Computational Cost: The generation of ESIBank involves extensive molecular docking (AutoDock-GPU), and the SE(3)-equivariant GNN and ESM-2 embeddings are computationally intensive. While performance is excellent, the computational resources required for training and inference, especially for very large-scale screening beyond E. coli metabolomes, could be substantial.
Active Site Definition Accuracy: The reliance on UniProt for active site annotations and a fixed 20 Å cutoff for docking could introduce biases or inaccuracies if the active site definitions are incomplete or if the true binding pocket extends beyond this radius for some enzymes. While AlphaFill helps, the quality of initial structural predictions (e.g., from AlphaFold for apo enzymes) also influences the docking outcome.
Static Representation Limitations: The model currently relies on static 3D enzyme-substrate complexes. Enzymes are dynamic, and substrate binding often involves conformational changes. As the authors themselves note, incorporating "dynamic binding information" could be a significant future improvement. This could involve integrating features from molecular dynamics simulations.
Lack of Mechanistic Interpretability: While cross-attention highlights important amino acids and atoms, EZSpecificity primarily provides a prediction score. Deeper mechanistic insights into why a particular enzyme-substrate pair is specific (e.g., precise catalytic mechanisms, transition state stabilization) might require further development or integration with quantum chemistry methods.

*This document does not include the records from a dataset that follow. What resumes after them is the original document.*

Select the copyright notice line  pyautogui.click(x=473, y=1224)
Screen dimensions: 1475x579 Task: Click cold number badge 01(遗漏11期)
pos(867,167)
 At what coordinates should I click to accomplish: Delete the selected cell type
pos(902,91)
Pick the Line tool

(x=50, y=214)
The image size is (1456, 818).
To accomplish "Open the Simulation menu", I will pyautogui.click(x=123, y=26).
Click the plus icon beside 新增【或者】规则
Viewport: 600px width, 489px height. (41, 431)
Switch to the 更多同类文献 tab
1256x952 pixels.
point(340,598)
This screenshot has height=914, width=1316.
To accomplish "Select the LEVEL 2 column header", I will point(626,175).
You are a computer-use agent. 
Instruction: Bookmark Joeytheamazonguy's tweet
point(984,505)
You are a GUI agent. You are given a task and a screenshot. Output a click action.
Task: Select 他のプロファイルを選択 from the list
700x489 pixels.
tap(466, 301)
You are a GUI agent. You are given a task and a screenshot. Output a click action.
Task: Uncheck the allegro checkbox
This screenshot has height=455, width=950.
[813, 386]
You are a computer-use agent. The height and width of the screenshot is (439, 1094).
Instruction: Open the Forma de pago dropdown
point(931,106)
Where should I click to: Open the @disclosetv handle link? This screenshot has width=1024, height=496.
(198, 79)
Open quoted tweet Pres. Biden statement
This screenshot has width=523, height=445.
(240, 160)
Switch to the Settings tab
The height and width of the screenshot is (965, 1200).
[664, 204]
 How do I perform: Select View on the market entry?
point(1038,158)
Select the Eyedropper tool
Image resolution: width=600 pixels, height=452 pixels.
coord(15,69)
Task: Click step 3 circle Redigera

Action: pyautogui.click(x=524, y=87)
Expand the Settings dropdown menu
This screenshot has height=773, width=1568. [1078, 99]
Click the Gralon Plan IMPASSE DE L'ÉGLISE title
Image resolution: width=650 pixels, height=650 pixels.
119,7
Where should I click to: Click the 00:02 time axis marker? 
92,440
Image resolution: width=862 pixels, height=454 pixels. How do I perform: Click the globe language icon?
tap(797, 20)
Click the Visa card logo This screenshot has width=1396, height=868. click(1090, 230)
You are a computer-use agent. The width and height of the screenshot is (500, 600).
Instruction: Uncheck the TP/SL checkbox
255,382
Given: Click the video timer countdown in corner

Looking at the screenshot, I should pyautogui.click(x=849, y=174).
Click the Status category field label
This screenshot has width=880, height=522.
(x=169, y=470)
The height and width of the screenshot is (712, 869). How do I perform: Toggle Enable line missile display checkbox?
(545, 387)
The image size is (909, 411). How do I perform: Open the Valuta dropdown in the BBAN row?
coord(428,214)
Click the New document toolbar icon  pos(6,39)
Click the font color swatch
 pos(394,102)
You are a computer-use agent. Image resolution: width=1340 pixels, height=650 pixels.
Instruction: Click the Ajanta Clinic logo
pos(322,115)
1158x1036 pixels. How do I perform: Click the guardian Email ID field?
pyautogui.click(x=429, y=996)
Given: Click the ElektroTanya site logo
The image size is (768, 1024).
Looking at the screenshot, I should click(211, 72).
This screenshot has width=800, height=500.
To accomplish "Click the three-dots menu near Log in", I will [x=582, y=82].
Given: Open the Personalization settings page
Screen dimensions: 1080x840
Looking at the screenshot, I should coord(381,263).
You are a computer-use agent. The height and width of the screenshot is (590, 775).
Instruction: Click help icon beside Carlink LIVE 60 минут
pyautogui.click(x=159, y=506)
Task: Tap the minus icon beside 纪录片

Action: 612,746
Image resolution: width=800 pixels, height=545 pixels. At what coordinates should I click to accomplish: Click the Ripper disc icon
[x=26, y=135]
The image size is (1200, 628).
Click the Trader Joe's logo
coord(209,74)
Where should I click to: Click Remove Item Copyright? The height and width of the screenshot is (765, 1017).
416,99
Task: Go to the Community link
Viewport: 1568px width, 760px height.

Data Reporting (Reporting Summary): The "no replication," "no randomization," and "no blinding" statements in the "Life sciences study design" section of the Reporting Summary are somewhat jarring for a paper in Nature, even if they refer specifically to the computational model's evaluation. While the paper's in vitro validation details (controls, high-throughput) suggest experimental rigor, this blanket statement might raise questions for some readers unfamiliar with the nuances of computational model evaluation versus biological experimentation reporting. It is likely that these refer to the computational model training/testing splits rather than the underlying biological data collection or experimental validation, which often lacks randomization in dataset splits if the goal is to evaluate generalizability to "unknown" (hold-out) subsets. However, for the in vitro experiments, standard practices like blinding (if applicable) and multiple biological replicates are typically expected for robust conclusions. The text, however, focuses on "prediction accuracy" rather than statistical significance derived from multiple biological replicates in the in vitro section, which is a common practice when reporting ML model performance on experimental data.